Give the lines of the data below as a JSON list of strings, one string per line, with blank lines omitted.
====== Extracted records ======
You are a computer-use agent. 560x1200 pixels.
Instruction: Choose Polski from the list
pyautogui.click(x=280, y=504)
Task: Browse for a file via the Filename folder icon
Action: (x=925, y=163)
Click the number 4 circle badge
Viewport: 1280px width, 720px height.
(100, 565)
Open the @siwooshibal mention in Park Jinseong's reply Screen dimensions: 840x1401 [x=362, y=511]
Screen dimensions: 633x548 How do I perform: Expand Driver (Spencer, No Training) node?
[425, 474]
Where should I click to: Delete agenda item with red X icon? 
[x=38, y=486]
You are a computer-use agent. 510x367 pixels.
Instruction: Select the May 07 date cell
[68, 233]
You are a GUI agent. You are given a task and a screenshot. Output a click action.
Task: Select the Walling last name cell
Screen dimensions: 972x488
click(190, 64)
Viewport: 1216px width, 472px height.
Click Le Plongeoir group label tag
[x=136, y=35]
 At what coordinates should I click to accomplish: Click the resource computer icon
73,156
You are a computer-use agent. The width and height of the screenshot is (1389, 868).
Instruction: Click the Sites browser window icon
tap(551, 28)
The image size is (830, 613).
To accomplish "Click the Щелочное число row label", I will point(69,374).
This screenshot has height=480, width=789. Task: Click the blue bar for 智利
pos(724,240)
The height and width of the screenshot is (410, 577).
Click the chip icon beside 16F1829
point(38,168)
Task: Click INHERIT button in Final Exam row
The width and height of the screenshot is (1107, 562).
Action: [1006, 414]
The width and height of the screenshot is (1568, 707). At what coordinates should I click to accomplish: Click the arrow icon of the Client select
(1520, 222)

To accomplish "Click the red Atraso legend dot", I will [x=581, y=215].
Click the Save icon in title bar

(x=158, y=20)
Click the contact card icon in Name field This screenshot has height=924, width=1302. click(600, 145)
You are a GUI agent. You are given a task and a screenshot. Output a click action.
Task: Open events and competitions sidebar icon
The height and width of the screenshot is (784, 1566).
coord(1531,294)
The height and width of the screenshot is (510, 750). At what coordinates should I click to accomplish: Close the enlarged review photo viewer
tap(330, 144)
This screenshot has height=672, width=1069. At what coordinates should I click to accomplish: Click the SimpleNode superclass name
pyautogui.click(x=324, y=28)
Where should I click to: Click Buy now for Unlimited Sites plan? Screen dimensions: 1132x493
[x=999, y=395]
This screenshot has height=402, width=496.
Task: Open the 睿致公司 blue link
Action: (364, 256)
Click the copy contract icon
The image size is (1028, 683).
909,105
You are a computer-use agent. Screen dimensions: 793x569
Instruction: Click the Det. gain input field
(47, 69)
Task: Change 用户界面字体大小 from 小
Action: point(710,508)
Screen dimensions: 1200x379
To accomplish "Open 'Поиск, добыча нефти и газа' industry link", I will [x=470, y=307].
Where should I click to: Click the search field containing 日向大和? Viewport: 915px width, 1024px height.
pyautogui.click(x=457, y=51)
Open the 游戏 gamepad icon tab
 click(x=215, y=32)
======
* [Exercise solution]:
[
  "You are a computer-use agent. 560x1200 pixels.",
  "Instruction: Choose Polski from the list",
  "pyautogui.click(x=280, y=504)",
  "Task: Browse for a file via the Filename folder icon",
  "Action: (x=925, y=163)",
  "Click the number 4 circle badge",
  "Viewport: 1280px width, 720px height.",
  "(100, 565)",
  "Open the @siwooshibal mention in Park Jinseong's reply Screen dimensions: 840x1401 [x=362, y=511]",
  "Screen dimensions: 633x548 How do I perform: Expand Driver (Spencer, No Training) node?",
  "[425, 474]",
  "Where should I click to: Delete agenda item with red X icon? ",
  "[x=38, y=486]",
  "You are a computer-use agent. 510x367 pixels.",
  "Instruction: Select the May 07 date cell",
  "[68, 233]",
  "You are a GUI agent. You are given a task and a screenshot. Output a click action.",
  "Task: Select the Walling last name cell",
  "Screen dimensions: 972x488",
  "click(190, 64)",
  "Viewport: 1216px width, 472px height.",
  "Click Le Plongeoir group label tag",
  "[x=136, y=35]",
  " At what coordinates should I click to accomplish: Click the resource computer icon",
  "73,156",
  "You are a computer-use agent. The width and height of the screenshot is (1389, 868).",
  "Instruction: Click the Sites browser window icon",
  "tap(551, 28)",
  "The image size is (830, 613).",
  "To accomplish \"Click the Щелочное число row label\", I will point(69,374).",
  "This screenshot has height=480, width=789. Task: Click the blue bar for 智利",
  "pos(724,240)",
  "The height and width of the screenshot is (410, 577).",
  "Click the chip icon beside 16F1829",
  "point(38,168)",
  "Task: Click INHERIT button in Final Exam row",
  "The width and height of the screenshot is (1107, 562).",
  "Action: [1006, 414]",
  "The width and height of the screenshot is (1568, 707). At what coordinates should I click to accomplish: Click the arrow icon of the Client select",
  "(1520, 222)",
  "To accomplish \"Click the red Atraso legend dot\", I will [x=581, y=215].",
  "Click the Save icon in title bar",
  "(x=158, y=20)",
  "Click the contact card icon in Name field This screenshot has height=924, width=1302. click(600, 145)",
  "You are a GUI agent. You are given a task and a screenshot. Output a click action.",
  "Task: Open events and competitions sidebar icon",
  "The height and width of the screenshot is (784, 1566).",
  "coord(1531,294)",
  "The height and width of the screenshot is (510, 750). At what coordinates should I click to accomplish: Close the enlarged review photo viewer",
  "tap(330, 144)",
  "This screenshot has height=672, width=1069. At what coordinates should I click to accomplish: Click the SimpleNode superclass name",
  "pyautogui.click(x=324, y=28)",
  "Where should I click to: Click Buy now for Unlimited Sites plan? Screen dimensions: 1132x493",
  "[x=999, y=395]",
  "This screenshot has height=402, width=496.",
  "Task: Open the 睿致公司 blue link",
  "Action: (364, 256)",
  "Click the copy contract icon",
  "The image size is (1028, 683).",
  "909,105",
  "You are a computer-use agent. Screen dimensions: 793x569",
  "Instruction: Click the Det. gain input field",
  "(47, 69)",
  "Task: Change 用户界面字体大小 from 小",
  "Action: point(710,508)",
  "Screen dimensions: 1200x379",
  "To accomplish \"Open 'Поиск, добыча нефти и газа' industry link\", I will [x=470, y=307].",
  "Where should I click to: Click the search field containing 日向大和? Viewport: 915px width, 1024px height.",
  "pyautogui.click(x=457, y=51)",
  "Open the 游戏 gamepad icon tab",
  " click(x=215, y=32)"
]